Flow Test

 From:  Michael Gibson
4487.69 In reply to 4487.65 
Hi Bard,

> Ok, it must not to use a trimmed surface, the solid/plane it's better.

Yeah I recommend using Draw solid > Plane to build the base surface, it's the best way to get a simple untrimmed plane.


> So, my base surface is a line circle fills by building function "Plane".
> I thought that was not a trimmed surface (a surface cutted, hewed).

No, the Construct > Planar command builds a trimmed surface from the curves you give it, with the underlying plane surface somewhat larger in size than the curves.

All NURBS surfaces are really rectangular in nature, in order to get non-rectangular outlines there can be trimming curves on a surface that mark areas of it as holes or as cut away parts, but there is still a basic rectangular surface underneath those trim curves. But the "rectangle" that I'm talking about with NURBS can be a bendy one, it doesn't only have to be a flat plane and for shapes like a sphere some edges of the rectangle are compressed down to a point in the pole area of the sphere.


> If I draw a Solid/Cylinder & that I keep its base; this will be a solid
> circle or a trimmed surface?
> If I see the points it's a solid surface, is that?
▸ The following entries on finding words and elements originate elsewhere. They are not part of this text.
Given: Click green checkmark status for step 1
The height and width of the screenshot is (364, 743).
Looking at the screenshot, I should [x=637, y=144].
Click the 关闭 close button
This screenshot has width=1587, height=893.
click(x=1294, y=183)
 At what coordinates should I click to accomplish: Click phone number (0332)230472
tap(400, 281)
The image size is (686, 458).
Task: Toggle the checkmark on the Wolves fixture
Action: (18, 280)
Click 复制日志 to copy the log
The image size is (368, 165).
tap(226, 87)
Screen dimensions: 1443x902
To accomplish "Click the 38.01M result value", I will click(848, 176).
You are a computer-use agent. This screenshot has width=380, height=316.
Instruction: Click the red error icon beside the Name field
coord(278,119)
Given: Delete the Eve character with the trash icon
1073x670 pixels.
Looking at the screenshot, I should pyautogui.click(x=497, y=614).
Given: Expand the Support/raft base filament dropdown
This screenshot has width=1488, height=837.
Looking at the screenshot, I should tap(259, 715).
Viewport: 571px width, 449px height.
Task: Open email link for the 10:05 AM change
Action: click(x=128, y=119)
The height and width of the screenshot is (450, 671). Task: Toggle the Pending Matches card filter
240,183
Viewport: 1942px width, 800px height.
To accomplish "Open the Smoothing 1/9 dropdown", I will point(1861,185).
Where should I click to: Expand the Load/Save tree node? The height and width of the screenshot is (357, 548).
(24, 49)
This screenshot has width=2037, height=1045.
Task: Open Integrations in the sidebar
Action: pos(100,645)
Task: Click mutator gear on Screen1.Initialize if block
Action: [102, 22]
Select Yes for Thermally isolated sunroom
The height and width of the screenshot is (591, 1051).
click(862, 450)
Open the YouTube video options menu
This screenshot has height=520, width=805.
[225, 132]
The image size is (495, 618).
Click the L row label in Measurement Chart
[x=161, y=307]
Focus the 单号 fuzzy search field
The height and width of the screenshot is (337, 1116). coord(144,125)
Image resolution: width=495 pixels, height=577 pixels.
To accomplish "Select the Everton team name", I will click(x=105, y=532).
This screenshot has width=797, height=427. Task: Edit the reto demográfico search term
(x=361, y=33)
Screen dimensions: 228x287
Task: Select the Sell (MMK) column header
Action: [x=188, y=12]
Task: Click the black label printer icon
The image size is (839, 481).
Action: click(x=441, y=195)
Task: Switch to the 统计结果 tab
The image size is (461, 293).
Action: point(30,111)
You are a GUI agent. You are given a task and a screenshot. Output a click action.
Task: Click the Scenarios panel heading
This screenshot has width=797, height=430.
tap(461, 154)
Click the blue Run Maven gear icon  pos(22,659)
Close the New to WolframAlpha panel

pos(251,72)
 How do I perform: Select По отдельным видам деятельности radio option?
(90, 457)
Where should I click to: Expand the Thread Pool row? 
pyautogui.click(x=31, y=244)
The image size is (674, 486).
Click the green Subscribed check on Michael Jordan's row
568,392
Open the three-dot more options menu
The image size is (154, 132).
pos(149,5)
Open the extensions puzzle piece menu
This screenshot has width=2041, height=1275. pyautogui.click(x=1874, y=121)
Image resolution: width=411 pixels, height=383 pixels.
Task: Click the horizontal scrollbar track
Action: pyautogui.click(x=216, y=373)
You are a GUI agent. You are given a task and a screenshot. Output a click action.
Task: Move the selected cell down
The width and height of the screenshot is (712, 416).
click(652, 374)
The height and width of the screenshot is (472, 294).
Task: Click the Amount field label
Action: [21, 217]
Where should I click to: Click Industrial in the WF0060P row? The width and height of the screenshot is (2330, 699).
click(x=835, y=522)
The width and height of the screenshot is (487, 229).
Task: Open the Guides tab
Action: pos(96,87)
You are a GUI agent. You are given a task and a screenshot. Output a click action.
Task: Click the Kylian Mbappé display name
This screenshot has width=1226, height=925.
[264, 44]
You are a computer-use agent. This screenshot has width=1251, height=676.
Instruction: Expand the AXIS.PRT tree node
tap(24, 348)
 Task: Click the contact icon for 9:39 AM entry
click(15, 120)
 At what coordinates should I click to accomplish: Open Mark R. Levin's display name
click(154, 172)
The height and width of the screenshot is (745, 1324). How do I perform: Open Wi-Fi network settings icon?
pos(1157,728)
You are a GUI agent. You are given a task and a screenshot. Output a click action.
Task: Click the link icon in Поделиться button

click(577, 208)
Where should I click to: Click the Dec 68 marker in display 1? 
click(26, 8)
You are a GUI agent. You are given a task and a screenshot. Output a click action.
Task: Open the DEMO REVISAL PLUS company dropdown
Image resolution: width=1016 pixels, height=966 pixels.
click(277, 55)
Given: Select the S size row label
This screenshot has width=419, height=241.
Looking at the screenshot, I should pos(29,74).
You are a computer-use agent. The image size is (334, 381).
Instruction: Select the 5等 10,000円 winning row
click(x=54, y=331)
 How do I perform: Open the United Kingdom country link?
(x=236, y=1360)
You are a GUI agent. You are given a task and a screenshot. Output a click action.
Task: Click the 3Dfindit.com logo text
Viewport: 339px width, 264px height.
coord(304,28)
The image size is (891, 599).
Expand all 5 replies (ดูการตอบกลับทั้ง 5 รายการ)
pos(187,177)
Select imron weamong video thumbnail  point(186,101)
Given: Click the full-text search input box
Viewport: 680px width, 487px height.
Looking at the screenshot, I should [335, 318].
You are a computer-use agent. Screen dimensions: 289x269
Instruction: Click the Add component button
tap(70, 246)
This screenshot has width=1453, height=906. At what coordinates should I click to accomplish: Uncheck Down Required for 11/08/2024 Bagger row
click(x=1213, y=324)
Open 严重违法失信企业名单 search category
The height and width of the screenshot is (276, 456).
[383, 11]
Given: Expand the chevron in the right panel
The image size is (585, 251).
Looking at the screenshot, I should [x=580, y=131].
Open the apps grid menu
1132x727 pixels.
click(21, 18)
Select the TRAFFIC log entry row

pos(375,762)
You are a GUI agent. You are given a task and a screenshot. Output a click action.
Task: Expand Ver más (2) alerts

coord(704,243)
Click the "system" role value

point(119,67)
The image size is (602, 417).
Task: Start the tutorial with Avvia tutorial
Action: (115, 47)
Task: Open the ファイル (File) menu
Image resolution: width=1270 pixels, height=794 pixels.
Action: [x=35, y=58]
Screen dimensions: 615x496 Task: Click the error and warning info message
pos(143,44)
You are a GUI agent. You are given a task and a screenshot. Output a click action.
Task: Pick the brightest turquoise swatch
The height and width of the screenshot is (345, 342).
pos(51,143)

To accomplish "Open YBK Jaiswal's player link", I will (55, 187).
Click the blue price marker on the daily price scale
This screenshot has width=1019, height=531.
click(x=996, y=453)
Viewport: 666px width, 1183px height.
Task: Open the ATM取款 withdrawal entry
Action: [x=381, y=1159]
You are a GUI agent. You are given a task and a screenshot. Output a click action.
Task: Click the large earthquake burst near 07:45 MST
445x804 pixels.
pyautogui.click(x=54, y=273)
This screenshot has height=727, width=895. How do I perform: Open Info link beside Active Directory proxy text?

If not, it's a trimmed surface.

The caps of a solid cylinder are trimmed surfaces, they're a plane that has a circle as the outer trimming boundary.

Maybe if you could post some kind of drawing of what result you're trying to get it would help me to understand why you are trying to make a disc type surface as the base surface instead of a plane.

Usually a plane is the best base surface - Flow works by going from the rectangular UV space of the base surface mapping into the equivalent UV space of the target surface, and a plane tends to be the easiest thing to deal with the starting UV space since it naturally has a horizontal and vertical U and V directions that are easy to work with.